Con la promessa di semplificare le infrastrutture IT e di dare una spinta all’innovazione, l’arrivo del cloud si è tradotto in un aumento della complessità di gestione dei dati. Applicazioni erogate in remoto da differenti provider, dati che vengono scambiati tra sistemi locali, reti cloud pubblici o privati pongono sfide sui fronti delle prestazioni, della sicurezza e delle compliance normative. È oggi possibile per l’IT riprendere il controllo sulla governance sui dati? La risposta è sì, a patto di riuscire a integrare le risorse più disparate attraverso la virtualizzazione e quindi aumentare l’automazione attraverso strumenti di Software Defined Storage (SDS). Soltanto in questo modo è possibile far fronte alla crescita dei dati (secondo IDC i dati gestiti aumentano di 50 volte nel decennio tra 2010 al 2020) ma soprattutto per averne la disponibilità per le elaborazioni su big data, machine learning, intelligenza artificiale, utili per innovare l’impresa e mettere il cliente al centro del business.

——

LAVORO RICHIESTO ▸
1. Disponi come lista JSON di stringhe, una per riga e senza righe vuote, la parte delle voci che parte dalla riga contenente "Task: Click the" e arriva fino alla fine delle voci, estremi inclusi. Lascia fuori dalla risposta le immagini.
2. Prosegui il brano sulla governance dei dati nel cloud, ripartendo dopo la sua ultima frase.

DATI IN INGRESSO ▸

——

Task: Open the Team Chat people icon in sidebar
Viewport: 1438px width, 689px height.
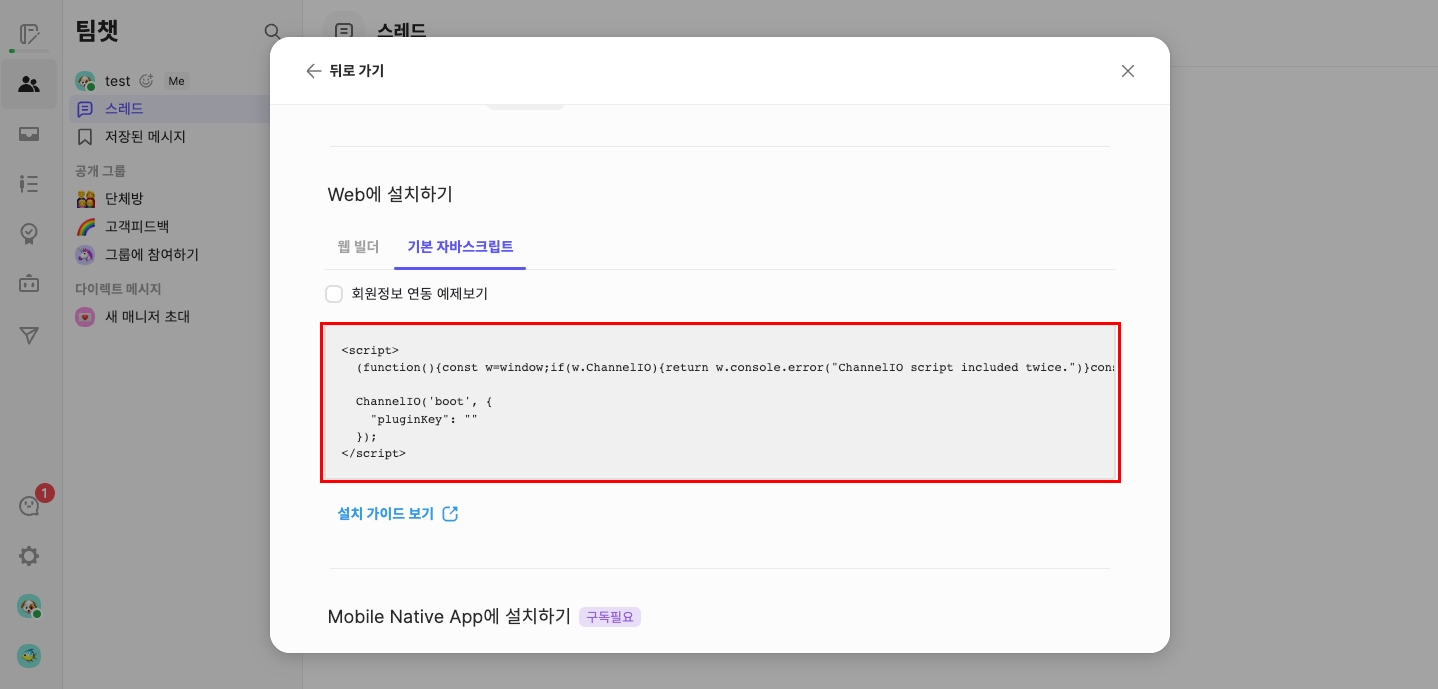Action: tap(29, 84)
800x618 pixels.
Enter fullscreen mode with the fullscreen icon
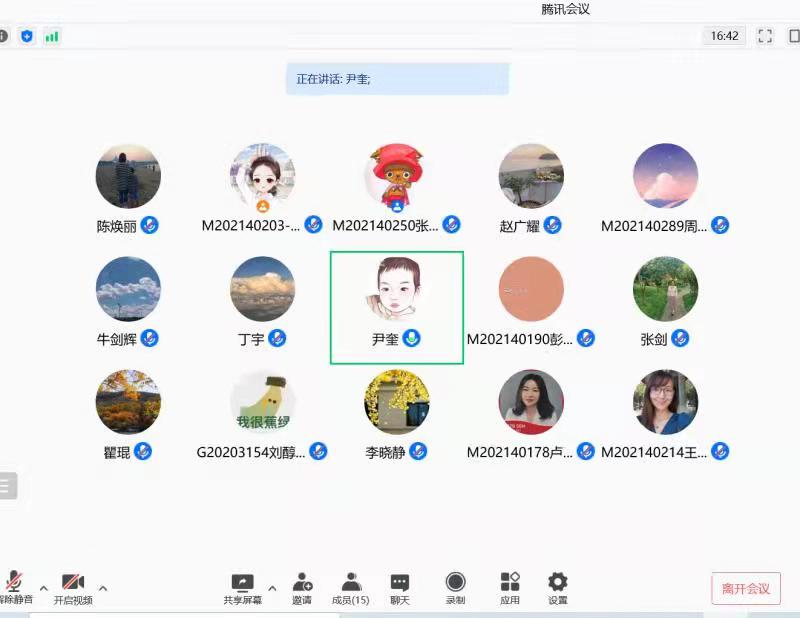[765, 36]
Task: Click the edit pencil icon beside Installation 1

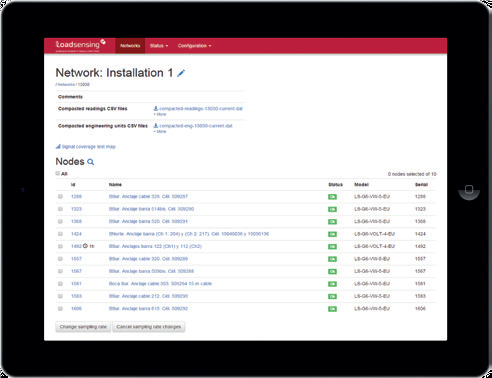Action: pos(181,73)
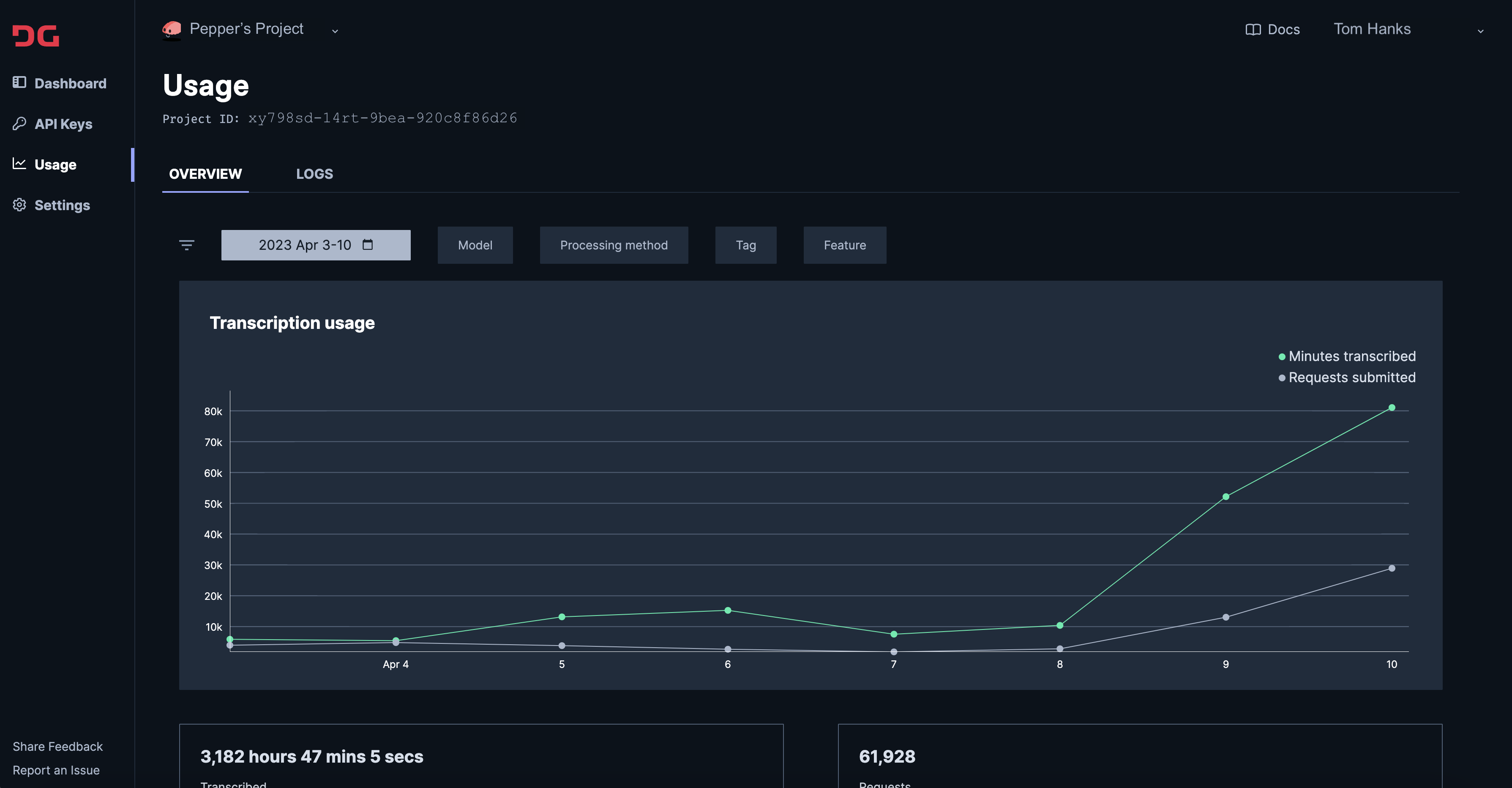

——

RISPOSTE FINALI ▸
1.
[
  "Task: Click the edit pencil icon beside Installation 1",
  "Action: pos(181,73)"
]

2.
Massimo Ficagna, senior advisor dell’Osservatorio enterprise application governance della School of management del Politecnico di Milano, sottolinea come gli sviluppi della consumerizzazione e l’ingresso dell’informatica nei prodotti stiano rendendo il software e i dati prodotti sempre più essenziali nei processi di creazione del valore delle imprese: “Strumenti social, dispositivi mobili, IoT sono dei grandi generatori di dati; quindi l’elaborazione di big data e in cloud diventano fattori abilitanti indispensabili per la creazione del valore”. L’impiego del cloud permette di rispettare i time-to-market dei progetti digitali: “poche settimane, al massimo un mese per decidere, quindi poche ore per mettere a punto l’infrastruttura IT a supporto”.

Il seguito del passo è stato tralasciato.